ASSIGNED TASK: Starting at the line that contains "Home (221, 244)", print every remaining line of the entries, unchanged, and output nothing more.

[Collected data]
═══

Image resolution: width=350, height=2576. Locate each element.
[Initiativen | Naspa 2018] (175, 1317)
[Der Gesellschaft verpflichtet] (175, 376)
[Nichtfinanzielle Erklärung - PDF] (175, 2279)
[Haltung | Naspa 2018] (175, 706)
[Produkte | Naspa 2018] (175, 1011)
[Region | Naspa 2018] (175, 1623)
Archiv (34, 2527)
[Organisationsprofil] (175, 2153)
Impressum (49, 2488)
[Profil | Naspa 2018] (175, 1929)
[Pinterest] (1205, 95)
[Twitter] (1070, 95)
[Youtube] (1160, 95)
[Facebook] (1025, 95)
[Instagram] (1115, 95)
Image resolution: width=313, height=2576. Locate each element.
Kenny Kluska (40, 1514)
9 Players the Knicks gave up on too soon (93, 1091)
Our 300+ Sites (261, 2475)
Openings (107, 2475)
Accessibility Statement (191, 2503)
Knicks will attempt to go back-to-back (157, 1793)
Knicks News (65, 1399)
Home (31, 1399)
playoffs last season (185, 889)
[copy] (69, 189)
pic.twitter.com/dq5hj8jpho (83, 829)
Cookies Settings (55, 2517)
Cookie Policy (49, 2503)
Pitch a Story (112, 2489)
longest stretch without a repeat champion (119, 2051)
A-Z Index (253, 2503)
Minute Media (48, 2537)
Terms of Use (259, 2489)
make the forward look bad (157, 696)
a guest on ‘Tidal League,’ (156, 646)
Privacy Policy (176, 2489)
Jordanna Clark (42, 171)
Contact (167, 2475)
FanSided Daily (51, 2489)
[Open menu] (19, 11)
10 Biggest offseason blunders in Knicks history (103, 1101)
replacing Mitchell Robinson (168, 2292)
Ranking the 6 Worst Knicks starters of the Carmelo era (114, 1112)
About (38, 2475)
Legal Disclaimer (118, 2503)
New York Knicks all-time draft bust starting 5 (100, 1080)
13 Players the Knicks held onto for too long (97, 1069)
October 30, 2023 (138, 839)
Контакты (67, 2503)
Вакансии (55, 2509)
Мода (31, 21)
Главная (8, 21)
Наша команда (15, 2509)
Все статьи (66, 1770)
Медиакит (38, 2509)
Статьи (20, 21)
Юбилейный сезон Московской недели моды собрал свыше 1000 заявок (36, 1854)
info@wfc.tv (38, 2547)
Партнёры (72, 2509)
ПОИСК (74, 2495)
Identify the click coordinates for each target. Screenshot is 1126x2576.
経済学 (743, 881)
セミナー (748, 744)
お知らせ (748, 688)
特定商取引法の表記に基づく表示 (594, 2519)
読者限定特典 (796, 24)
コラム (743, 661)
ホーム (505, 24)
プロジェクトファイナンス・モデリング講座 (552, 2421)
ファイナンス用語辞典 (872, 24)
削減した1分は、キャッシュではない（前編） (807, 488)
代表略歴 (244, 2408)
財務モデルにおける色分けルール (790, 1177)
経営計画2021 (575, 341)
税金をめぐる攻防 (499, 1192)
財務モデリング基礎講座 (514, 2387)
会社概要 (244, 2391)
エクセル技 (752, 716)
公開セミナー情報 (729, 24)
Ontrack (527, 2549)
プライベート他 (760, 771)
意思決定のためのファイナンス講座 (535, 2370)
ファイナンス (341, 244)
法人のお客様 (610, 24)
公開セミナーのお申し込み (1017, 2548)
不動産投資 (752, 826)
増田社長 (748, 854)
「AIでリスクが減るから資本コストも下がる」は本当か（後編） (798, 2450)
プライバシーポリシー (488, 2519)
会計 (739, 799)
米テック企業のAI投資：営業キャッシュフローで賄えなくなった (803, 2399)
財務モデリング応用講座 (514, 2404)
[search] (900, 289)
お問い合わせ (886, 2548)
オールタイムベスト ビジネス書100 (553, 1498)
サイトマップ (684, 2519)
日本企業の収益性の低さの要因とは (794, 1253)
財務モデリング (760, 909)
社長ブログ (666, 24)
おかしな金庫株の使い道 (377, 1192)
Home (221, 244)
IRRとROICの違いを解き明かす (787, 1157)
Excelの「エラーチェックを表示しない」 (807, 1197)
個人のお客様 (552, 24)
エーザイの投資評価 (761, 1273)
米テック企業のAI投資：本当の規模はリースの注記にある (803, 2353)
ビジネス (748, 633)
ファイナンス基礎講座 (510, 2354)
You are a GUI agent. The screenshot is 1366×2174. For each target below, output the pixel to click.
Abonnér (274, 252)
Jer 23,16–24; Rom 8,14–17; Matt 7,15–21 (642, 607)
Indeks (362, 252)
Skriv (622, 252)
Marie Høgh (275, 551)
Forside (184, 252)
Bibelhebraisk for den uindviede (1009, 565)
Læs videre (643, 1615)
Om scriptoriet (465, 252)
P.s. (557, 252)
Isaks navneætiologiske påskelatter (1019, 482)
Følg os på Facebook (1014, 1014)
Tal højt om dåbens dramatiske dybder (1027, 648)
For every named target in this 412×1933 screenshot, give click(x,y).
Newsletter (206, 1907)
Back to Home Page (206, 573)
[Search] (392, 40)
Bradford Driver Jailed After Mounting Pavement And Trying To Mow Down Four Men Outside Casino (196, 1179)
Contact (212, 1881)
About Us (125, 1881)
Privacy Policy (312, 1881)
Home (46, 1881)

═══

TASK SOLUTION:
Home (221, 244)
IRRとROICの違いを解き明かす (787, 1157)
Excelの「エラーチェックを表示しない」 (807, 1197)
個人のお客様 (552, 24)
エーザイの投資評価 (761, 1273)
米テック企業のAI投資：本当の規模はリースの注記にある (803, 2353)
ビジネス (748, 633)
ファイナンス基礎講座 (510, 2354)
You are a GUI agent. The screenshot is 1366×2174. For each target below, output the pixel to click.
Abonnér (274, 252)
Jer 23,16–24; Rom 8,14–17; Matt 7,15–21 (642, 607)
Indeks (362, 252)
Skriv (622, 252)
Marie Høgh (275, 551)
Forside (184, 252)
Bibelhebraisk for den uindviede (1009, 565)
Læs videre (643, 1615)
Om scriptoriet (465, 252)
P.s. (557, 252)
Isaks navneætiologiske påskelatter (1019, 482)
Følg os på Facebook (1014, 1014)
Tal højt om dåbens dramatiske dybder (1027, 648)
For every named target in this 412×1933 screenshot, give click(x,y).
Newsletter (206, 1907)
Back to Home Page (206, 573)
[Search] (392, 40)
Bradford Driver Jailed After Mounting Pavement And Trying To Mow Down Four Men Outside Casino (196, 1179)
Contact (212, 1881)
About Us (125, 1881)
Privacy Policy (312, 1881)
Home (46, 1881)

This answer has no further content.